Constructed in 1928, the hotel was once home to the nation's General Post Office as well as government bodies, including The Exchange and Economic Development Board.
The National Heritage Board said: "When a building is gazetted under the Preservation of Monuments Act, it is preserved with the highest form of recognition for its national significance. The evaluation of potential gazettes is based on a building or site's historical, architectural and social importance in Singapore's built heritage landscape."
Prime Minister Lee Hsien Loong, who attended the gazetting of the hotel this evening, said that the move signified that the building holds a special meaning to Singapore.
PM Lee added that the building held fond memories for him. He cited the milestones of his and the late Mr Lee Kuan Yew's political careers, which took place at the Fullerton area: "Mr Lee Kuan Yew would speak at the PAP rally, always a major event in the campaign, and delivered many stirring and memorable speeches usually in the sun or in the pouring rain. My mother would listen to him from the balcony of the Fullerton Building.

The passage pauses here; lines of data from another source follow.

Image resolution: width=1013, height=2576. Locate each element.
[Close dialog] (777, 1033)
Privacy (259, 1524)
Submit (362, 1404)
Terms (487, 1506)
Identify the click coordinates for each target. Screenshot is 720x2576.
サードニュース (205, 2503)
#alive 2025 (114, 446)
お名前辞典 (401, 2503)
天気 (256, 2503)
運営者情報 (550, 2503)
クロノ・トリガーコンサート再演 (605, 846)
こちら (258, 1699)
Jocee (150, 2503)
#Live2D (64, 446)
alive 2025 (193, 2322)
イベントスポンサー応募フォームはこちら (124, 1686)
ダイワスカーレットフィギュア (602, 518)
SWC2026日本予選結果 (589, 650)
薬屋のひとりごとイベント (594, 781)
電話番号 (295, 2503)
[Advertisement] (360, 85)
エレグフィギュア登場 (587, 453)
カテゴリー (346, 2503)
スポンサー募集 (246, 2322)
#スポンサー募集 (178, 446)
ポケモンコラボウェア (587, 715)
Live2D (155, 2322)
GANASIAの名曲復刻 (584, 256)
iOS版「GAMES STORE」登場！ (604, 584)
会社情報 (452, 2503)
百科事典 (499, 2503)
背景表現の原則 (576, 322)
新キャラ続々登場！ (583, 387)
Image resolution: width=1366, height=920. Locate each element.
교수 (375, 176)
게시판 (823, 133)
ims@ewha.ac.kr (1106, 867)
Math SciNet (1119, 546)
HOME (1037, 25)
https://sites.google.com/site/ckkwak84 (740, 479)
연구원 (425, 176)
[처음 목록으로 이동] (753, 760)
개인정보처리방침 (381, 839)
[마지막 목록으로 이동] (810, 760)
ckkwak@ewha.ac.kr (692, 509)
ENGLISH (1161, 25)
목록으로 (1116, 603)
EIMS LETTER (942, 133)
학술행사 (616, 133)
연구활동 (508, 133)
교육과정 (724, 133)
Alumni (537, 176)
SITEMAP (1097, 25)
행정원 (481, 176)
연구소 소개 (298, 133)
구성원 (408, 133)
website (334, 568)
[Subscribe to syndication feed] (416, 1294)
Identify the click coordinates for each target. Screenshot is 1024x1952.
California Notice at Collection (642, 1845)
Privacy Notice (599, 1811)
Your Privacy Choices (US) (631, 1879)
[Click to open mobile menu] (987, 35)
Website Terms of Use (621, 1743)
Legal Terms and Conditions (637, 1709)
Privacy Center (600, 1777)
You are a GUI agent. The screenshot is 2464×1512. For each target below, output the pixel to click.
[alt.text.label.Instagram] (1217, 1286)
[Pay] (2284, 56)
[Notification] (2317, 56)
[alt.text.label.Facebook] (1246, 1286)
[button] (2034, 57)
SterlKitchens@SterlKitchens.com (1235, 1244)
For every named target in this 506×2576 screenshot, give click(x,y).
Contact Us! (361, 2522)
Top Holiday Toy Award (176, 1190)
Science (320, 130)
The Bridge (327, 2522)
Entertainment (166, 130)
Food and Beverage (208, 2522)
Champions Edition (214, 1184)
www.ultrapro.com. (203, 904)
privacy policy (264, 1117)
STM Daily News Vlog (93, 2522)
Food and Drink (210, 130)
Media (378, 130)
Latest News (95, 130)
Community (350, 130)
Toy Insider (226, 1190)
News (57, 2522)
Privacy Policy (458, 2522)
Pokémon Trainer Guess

"When I first entered politics in 1984, I too spoke at the Fullerton Square rally," said PM Lee.
Besides its historical significance, the building is also valued for its architectural grandeur. This Neoclassical building which cost $4.75 million to construct, was made of reinforced concrete and finished in Shanghai plaster. Its five frontages and colossal Doric columns, together with its prominent location at the mouth of the Singapore River, make it visually impressive.